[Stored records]
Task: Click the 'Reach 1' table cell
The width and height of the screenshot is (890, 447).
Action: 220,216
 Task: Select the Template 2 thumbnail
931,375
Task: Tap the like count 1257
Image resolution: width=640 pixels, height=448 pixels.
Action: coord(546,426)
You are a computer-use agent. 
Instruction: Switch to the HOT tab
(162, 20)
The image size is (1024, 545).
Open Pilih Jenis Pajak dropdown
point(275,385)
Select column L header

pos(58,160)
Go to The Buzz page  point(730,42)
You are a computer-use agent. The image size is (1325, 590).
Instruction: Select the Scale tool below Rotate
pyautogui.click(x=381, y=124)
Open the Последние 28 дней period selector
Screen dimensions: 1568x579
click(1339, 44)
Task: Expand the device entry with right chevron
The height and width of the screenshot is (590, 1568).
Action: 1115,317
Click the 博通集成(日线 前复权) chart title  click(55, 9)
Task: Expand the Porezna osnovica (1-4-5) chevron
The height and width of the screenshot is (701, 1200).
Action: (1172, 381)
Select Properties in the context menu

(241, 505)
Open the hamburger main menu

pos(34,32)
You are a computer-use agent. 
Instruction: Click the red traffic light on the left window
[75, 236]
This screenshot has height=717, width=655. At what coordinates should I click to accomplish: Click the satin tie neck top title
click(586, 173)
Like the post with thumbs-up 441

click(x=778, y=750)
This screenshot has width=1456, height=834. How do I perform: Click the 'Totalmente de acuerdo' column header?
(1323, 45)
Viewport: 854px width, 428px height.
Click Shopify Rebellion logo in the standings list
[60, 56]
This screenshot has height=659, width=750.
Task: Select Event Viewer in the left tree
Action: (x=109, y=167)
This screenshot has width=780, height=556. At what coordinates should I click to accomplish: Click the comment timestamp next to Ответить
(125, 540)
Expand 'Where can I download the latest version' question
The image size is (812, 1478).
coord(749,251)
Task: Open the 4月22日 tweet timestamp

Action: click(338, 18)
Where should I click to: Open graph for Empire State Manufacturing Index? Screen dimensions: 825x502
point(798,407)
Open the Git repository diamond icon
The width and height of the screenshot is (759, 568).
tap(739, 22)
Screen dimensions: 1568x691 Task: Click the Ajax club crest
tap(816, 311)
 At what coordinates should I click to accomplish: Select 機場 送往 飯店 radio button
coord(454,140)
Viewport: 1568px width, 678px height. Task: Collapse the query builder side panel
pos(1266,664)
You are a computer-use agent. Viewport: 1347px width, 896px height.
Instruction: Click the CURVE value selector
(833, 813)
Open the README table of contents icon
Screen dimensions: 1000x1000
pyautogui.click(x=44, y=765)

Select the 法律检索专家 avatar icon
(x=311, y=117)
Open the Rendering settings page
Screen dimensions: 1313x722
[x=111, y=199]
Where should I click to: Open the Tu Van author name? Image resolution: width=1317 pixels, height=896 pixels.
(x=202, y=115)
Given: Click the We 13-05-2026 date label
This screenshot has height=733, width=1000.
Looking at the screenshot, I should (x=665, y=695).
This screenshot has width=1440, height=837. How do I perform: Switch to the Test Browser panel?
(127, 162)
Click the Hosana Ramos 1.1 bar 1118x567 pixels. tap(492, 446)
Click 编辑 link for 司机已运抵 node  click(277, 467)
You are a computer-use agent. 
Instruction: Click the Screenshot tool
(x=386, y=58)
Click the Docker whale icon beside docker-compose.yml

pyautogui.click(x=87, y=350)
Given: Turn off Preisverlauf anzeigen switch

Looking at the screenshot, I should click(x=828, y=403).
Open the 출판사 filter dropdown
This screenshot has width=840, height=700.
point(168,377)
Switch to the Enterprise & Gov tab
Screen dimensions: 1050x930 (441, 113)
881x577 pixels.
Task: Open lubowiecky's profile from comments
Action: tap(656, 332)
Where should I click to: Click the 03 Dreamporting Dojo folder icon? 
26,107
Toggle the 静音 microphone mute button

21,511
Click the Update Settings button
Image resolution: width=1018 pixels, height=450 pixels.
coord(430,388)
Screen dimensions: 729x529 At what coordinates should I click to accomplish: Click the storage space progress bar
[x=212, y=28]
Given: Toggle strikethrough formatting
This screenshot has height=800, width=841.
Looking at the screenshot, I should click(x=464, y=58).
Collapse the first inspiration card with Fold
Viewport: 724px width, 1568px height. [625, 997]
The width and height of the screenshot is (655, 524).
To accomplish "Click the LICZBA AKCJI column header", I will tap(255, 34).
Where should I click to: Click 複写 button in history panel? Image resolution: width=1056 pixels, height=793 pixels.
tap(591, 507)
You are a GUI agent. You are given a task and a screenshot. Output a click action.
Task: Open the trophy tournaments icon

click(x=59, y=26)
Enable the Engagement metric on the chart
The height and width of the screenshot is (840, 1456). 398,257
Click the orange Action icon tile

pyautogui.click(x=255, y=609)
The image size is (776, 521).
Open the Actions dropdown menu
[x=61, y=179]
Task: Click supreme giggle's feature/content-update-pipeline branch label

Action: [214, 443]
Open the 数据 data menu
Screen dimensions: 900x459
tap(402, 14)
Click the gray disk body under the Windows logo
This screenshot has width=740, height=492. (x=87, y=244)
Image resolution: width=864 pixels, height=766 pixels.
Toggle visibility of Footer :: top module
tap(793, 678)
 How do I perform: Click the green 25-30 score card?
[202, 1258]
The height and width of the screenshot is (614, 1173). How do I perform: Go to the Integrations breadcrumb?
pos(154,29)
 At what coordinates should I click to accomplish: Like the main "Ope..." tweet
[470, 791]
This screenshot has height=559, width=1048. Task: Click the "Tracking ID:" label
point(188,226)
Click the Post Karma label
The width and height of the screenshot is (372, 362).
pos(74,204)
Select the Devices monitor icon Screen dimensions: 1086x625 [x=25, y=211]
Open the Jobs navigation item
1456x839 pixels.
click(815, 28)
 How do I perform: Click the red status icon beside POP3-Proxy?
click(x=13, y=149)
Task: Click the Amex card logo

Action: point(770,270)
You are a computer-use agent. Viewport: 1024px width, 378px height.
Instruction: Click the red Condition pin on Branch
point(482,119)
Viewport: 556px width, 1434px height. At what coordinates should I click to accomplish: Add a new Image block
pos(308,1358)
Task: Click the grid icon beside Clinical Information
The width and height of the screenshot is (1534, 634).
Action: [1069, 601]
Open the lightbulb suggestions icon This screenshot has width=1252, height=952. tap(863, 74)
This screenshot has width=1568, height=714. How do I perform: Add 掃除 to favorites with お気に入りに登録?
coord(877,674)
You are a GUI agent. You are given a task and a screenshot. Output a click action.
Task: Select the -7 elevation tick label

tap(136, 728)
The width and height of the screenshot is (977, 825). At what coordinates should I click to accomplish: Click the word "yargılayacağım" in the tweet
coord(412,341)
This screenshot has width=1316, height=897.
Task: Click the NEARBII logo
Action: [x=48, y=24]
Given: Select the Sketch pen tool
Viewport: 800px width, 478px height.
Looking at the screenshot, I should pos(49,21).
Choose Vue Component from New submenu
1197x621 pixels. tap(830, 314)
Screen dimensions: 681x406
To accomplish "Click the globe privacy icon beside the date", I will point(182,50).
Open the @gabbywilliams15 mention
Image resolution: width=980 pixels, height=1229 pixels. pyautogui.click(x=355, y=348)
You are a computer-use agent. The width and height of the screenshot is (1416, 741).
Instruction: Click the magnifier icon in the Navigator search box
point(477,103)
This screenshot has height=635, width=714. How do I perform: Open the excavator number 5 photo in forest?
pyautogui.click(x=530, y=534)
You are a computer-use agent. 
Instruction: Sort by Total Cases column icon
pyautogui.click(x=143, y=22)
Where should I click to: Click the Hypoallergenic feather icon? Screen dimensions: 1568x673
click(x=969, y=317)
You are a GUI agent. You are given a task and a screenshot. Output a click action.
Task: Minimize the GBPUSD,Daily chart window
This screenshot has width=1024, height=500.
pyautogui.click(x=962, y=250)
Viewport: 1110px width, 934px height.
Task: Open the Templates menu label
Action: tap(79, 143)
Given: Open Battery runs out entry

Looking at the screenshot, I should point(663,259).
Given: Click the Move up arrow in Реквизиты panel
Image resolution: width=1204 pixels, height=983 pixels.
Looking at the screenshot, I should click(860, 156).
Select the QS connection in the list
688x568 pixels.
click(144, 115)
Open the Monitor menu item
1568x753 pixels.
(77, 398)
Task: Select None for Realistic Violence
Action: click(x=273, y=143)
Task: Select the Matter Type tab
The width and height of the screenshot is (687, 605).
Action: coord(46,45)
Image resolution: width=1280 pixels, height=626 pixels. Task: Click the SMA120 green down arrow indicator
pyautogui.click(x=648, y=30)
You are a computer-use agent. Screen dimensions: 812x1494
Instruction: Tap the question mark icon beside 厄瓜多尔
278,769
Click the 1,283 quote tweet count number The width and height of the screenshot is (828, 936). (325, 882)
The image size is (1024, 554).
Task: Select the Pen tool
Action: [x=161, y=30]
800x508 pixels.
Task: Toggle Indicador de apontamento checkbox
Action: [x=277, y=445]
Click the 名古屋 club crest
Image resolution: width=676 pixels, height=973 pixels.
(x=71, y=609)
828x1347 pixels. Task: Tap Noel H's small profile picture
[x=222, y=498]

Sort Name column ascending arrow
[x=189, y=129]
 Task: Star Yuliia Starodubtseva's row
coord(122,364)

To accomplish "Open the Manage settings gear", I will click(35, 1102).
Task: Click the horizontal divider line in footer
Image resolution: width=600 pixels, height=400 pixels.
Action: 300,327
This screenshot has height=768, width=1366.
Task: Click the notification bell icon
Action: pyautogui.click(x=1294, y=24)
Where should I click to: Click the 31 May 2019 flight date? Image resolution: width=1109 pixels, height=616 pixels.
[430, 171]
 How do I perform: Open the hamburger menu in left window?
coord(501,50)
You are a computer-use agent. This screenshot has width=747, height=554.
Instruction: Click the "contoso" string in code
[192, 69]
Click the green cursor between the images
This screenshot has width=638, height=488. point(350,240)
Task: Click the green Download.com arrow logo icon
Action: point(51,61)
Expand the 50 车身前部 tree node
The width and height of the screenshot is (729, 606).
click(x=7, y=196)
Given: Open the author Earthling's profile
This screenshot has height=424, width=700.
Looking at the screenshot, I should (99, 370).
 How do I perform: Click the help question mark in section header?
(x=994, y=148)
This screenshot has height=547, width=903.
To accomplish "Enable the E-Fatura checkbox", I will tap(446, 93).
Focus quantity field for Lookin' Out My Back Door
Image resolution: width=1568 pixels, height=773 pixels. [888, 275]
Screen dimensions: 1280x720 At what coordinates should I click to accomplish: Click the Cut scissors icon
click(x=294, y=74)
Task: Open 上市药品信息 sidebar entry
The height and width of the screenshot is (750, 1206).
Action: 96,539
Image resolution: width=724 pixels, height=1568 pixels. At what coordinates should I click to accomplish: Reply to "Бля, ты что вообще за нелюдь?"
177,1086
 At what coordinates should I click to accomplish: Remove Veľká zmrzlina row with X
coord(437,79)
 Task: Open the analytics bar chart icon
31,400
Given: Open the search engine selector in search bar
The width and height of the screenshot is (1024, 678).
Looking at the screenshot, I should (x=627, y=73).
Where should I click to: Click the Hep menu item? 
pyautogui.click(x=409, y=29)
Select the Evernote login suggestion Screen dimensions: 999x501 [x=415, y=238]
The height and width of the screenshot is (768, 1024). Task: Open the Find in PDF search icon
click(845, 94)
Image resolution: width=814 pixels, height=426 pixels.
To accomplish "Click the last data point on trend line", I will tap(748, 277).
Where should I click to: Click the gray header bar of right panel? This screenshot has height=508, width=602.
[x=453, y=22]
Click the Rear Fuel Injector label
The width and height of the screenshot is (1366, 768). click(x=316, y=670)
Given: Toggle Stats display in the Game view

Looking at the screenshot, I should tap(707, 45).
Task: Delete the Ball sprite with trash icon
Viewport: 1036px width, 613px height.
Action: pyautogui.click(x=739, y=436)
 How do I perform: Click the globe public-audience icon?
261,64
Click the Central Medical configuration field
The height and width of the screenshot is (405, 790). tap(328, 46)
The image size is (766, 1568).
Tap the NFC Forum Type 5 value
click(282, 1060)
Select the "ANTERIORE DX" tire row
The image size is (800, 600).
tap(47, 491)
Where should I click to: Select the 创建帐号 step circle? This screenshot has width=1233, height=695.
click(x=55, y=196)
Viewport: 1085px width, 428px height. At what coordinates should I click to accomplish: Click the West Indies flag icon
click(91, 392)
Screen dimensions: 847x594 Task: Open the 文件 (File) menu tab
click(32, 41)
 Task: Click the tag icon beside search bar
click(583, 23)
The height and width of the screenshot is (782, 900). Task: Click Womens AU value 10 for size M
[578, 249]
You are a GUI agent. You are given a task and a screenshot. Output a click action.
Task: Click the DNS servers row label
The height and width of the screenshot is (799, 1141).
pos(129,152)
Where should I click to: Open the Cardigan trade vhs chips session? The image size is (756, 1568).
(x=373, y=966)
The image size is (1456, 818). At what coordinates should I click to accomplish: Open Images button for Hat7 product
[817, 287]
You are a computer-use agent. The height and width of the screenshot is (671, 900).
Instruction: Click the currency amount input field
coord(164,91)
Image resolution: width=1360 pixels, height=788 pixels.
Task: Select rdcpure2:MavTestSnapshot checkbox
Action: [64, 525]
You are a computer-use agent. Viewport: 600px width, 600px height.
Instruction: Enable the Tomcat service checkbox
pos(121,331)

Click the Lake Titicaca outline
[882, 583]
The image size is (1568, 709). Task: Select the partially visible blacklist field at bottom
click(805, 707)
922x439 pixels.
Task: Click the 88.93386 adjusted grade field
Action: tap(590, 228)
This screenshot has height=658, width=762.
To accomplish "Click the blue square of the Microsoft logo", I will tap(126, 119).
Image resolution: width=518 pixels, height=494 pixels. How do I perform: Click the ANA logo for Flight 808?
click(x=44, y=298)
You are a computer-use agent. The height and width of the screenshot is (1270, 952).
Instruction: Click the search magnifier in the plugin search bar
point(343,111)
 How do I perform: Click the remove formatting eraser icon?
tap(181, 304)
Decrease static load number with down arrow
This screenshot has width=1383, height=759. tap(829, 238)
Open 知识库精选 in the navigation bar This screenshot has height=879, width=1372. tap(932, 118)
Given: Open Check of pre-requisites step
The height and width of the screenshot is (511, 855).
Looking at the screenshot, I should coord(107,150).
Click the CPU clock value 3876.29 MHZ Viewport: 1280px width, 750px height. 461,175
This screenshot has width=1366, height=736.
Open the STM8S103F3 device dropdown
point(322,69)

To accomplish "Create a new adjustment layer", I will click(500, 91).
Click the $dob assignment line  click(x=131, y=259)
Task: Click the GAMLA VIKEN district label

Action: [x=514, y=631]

▶ Task objective
The result should be every line that contains "node", copied from the entries.

▶ Your solution
Click 编辑 link for 司机已运抵 node  click(277, 467)
Expand the 50 车身前部 tree node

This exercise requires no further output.